Recently I worked on a solution for processing disparate spreadsheets that we receive from our partners. In theory it's simple enough: Combine the data tables, clean up the data, spit out the result.

The problem came in when we did checked the resulting data, and discovered that the monetary totals were way out of whack, and Power Query didn't report any errors in the data it had processed.

Consider the M query below, that imports the source data from a spreadsheet - take a close look at the ClaimAmount and VATOnClaimAmount columns. See anything wrong?

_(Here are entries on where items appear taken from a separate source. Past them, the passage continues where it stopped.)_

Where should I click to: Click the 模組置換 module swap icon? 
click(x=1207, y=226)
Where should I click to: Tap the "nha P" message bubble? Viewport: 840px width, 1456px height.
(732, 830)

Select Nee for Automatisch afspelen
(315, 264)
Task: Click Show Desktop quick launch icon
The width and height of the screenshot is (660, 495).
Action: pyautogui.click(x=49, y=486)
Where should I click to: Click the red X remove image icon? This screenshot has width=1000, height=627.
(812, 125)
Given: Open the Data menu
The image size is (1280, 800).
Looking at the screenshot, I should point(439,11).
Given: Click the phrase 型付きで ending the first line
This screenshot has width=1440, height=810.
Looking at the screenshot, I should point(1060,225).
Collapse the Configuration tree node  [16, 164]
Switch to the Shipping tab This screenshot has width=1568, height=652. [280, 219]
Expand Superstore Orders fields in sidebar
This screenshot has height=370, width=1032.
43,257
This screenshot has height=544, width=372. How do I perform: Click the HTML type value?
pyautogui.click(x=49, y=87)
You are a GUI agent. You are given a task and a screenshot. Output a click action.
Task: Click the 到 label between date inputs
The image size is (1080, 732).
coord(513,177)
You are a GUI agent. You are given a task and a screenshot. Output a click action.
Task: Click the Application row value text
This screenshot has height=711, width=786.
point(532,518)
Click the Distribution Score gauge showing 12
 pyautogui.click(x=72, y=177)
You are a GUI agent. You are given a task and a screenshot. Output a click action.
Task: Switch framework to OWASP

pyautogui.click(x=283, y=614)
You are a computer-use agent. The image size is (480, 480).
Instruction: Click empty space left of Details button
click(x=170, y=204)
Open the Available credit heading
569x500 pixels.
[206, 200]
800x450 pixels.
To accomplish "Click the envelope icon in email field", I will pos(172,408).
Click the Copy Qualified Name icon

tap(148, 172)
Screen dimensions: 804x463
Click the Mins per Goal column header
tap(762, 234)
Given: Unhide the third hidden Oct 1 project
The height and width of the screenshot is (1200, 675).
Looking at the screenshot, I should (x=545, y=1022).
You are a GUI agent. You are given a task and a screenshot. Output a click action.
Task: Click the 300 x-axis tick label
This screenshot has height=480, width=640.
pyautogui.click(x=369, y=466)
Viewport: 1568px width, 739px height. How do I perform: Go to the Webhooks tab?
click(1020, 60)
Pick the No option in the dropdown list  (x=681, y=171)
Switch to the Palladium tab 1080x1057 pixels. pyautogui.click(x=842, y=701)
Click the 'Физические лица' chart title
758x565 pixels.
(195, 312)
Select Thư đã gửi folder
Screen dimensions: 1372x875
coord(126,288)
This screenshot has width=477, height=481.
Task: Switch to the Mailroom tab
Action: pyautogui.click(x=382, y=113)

At first, the values appear to be normal monetary values, but on closer inspection we see that the value 131.58 is actually 131.58000000000001.  In excel this would amount to nothing more than a harmless rounding error, but in Power Query this can cause undesired results. Notice the type hint at the left side of the ClaimAmount column heading - it shows that Power Query is treating the column as the any type.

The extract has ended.